Selasa, 13 Februari 2018 17:39 WITA

Gubernur Aceh Bolehkan Perayaan Valentine, Bupati Aceh Besar Larang Tegas

Editor: Abu Asyraf
Gubernur Aceh Bolehkan Perayaan Valentine, Bupati Aceh Besar Larang Tegas
Bupati Aceh Besar, Mawardi Ali.

RAKYATKU.COM - Pemerintah Provinsi Kalimantan Tengah (Kalteng) melarang perayaan Valentine's Day atau hari kasih sayang. Larangan itu dituangkan dalam bentuk surat imbauan.

Pelaksana tugas Sekretaris Daerah (Sekda) Provinsi Kalteng, Fahrizal Fitri mengatakan, imbauan tersebut ditujukan kepada para kepala sekolah tingkat SMA, SMK, SMP, dan MTs.

Dia menyebut bahwa perayaan Valentine tidak sesuai dengan karakter budaya Indonesia dan cenderung menjadi ajang pergaulan bebas.
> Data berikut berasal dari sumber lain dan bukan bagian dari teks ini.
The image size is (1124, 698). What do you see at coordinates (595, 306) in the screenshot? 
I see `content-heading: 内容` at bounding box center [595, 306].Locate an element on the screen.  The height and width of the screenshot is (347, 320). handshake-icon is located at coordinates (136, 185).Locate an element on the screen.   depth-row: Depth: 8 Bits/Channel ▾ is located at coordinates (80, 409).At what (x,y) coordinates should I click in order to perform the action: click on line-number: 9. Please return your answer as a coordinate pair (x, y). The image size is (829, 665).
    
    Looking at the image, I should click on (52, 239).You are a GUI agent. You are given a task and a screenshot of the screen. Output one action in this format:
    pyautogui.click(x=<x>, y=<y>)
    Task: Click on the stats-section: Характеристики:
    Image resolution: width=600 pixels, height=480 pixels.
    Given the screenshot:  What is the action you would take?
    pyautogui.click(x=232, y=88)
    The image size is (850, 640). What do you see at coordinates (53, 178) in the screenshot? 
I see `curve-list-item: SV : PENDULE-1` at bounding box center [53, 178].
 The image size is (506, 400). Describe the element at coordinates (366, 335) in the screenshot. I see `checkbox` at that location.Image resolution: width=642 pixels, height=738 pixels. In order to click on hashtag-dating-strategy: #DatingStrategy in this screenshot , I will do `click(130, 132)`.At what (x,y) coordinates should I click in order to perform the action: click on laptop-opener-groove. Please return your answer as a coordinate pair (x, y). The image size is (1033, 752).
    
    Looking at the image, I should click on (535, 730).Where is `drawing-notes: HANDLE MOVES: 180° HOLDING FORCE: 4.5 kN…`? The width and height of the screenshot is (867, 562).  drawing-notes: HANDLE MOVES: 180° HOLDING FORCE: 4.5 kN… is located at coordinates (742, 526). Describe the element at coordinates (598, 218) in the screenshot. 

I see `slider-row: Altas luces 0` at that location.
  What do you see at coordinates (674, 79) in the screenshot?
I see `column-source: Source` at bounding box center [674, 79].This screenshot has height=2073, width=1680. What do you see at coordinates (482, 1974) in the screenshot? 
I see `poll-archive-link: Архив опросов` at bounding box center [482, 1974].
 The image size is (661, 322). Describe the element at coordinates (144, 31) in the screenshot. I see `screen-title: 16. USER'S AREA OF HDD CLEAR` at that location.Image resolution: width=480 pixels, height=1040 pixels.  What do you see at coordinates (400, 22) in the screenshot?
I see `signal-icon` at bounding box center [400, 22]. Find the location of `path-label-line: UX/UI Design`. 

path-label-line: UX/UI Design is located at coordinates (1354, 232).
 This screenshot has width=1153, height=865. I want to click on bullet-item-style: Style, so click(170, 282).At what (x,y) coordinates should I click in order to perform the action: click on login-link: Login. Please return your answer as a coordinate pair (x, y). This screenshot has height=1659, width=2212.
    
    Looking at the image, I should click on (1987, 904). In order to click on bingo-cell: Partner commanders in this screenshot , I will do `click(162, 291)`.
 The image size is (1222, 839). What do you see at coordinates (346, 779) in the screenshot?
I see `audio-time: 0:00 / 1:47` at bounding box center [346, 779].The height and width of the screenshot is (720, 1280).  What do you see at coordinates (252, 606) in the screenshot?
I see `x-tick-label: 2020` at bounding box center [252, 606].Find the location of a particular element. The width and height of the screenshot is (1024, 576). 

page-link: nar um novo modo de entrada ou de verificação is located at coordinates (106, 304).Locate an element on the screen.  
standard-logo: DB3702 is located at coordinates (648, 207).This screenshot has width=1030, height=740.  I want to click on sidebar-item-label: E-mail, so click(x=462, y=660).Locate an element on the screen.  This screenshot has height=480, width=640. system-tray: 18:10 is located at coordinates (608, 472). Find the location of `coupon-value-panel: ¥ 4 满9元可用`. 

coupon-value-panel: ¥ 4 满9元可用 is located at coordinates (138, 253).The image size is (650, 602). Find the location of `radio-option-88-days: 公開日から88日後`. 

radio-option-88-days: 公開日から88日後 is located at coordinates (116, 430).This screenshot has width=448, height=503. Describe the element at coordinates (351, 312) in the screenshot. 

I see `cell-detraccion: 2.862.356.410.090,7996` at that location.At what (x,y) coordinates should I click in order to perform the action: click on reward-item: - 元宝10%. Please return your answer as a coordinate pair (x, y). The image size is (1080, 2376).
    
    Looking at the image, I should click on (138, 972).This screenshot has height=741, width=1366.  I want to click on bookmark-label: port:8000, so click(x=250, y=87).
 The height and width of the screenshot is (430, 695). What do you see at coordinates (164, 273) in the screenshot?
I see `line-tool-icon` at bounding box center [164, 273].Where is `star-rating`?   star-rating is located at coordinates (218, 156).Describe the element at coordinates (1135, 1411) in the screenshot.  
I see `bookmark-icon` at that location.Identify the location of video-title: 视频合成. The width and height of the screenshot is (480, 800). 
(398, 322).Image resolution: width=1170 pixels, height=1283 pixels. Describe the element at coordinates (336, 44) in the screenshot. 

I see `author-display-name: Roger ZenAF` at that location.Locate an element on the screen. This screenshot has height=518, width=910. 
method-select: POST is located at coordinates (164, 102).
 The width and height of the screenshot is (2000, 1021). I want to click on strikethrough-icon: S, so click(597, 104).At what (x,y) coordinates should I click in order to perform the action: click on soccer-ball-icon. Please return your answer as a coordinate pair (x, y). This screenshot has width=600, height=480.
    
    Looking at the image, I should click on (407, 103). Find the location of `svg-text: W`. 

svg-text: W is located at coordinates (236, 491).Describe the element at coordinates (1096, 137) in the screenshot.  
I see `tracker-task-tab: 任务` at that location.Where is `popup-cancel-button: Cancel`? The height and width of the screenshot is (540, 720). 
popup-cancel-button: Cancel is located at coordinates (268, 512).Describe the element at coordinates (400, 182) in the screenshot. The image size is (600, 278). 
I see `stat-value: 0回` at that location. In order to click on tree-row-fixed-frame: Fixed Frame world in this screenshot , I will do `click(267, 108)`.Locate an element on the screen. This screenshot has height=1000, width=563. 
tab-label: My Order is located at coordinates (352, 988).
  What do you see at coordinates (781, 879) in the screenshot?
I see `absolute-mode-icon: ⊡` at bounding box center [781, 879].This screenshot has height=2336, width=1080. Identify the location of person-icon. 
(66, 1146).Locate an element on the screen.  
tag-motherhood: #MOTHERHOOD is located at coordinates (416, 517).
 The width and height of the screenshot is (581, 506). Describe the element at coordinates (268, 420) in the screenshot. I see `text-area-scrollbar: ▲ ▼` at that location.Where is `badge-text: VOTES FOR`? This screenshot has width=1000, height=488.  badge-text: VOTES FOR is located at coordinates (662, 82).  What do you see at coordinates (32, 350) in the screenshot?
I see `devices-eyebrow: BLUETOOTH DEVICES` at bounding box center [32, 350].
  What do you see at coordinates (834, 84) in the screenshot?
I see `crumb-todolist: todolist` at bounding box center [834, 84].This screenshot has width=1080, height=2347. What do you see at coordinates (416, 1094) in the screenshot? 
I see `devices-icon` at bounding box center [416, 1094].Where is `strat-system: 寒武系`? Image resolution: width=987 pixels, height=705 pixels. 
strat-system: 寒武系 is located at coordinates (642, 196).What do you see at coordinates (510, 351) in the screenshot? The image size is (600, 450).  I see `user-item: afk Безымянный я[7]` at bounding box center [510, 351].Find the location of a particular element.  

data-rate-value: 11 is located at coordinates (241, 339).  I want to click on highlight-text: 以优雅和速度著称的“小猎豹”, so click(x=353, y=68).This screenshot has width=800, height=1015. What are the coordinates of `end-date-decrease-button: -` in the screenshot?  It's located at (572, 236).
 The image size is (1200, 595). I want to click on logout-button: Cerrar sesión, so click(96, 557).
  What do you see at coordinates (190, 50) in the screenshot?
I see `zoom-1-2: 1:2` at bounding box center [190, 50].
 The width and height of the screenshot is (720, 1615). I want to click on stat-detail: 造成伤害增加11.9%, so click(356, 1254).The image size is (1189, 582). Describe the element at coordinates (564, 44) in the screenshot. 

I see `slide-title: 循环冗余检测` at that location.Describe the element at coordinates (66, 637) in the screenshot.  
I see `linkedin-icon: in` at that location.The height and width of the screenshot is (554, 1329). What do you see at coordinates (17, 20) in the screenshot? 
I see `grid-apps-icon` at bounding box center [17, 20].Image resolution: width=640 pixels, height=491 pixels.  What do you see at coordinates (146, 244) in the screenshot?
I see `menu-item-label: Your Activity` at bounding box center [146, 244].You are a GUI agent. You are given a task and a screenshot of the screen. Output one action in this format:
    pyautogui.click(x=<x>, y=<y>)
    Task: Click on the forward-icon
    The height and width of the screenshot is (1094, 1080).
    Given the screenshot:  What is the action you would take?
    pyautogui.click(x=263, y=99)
Kasih sayang harus ditunjukkan sepanjang waktu, bukan hanya hari tertentu.

Dia juga mengajak generasi muda Kalimantan Tengah agar memiliki jati diri yang religius, nasionalis, mandiri, dan berintegritas. Pihak sekolah siminta berkomunikasi dan berkoordinasi dengan masyarakat dan keluarga dalam pembinaan karakter generasi muda.

"Kita mengingatkan. Karena yang kita khawatirkan terhadap generasi muda. Generasi-generasi muda ini kan ada di level SMA, SMK, SMP. Mereka ini rentan yang mudah terpengaruh, ikut-ikutan teman," kata Fahrizal seperti dikutip dari Kompas.com, Selasa (13/2/2018).

Gubernur Aceh Bolehkan Perayaan Valentine, Bupati Aceh Besar Larang TegasGubernur Aceh, Irwandi Yusuf

Kondisi berbeda terjadi di Aceh. Provinsi yang menerapkan syariat Islam tersebut justru membolehkan perayaan Valentine. Gubernur Aceh Irwandi Yusuf mengaku tidak bisa melarang masyarakat yang ingin merayakannya.

"Sebetulnya perayaan, asal jangan berlebihan, itu hukumnya mubah, boleh. Asal jangan timbul extravaganza-nya," kata Irwandi di kantor wakil presiden, Jakarta, Selasa (13/2/2018).

Irwandi mengungkapkan, hari Valentine boleh dirayakan asal tidak melanggar hukum. Adapun bagi kepala daerah di Aceh yang mengeluarkan surat larangan merayakan Valentine, kata dia, hanya bersifat imbauan. "Mengimbau boleh, melarang jangan," katanya.

Sikap gubernur Aceh itu berbeda dengan Bupati Aceh Besar, Mawardi Ali. Dia telah mengeluarkan surat imbauan yang berisi larangan perayaan Valentine's Day di wilayahnya. Polisi syariat dan Satpol PP akan menjaga objek wisata yang ada di kabupaten tersebut. 

Mawardi mengaku surat edaran itu sudah disampaikan kepada berbagai pihak mulai camat, kepala sekolah, hingga kepala desa. Semua elemen masyarakat di Aceh Besar diminta untuk mencegah adanya perayaan hari kasih sayang. 

"Kita bikin surat kepada camat, sekolah-sekolah dan kades, semua elemen masyarakat Aceh Besar untuk mensosialisasikan tidak ada Valentine's Day di Aceh Besar. Kita harus hormati masyarakat Aceh dan Aceh Besar yang melaksanakan syariat Islam," kata Mawardi usai pelatihan pratugas pendamping kecamatan program Aceh Besar sejahtera, Selasa (13/2/2018). 

"Kalau mau pacaran silakan setelah nikah. Kalau mau kasih sayang setelah nikah silakan," jelasnya. 

Meski ada larangan perayaan valentine's day, objek wisata di Aceh Besar tidak diintruksikan untuk ditutup. Hanya saja, Pemkab Aceh Besar akan mengerahkan Satpol PP dan Wilayatul Hisbah (WH/Polisi Syariat) untuk menjaga lokasi wisata agar tidak ada perayaan hari kasih sayang. 

"Tempat wisata tidak kita tutup tapi kita kawal. Satpol PP dan WH akan kawal dan tidak ada yang namanya perayaan valentine's day di Aceh Besar," ungkap mantan anggota DPR Aceh ini.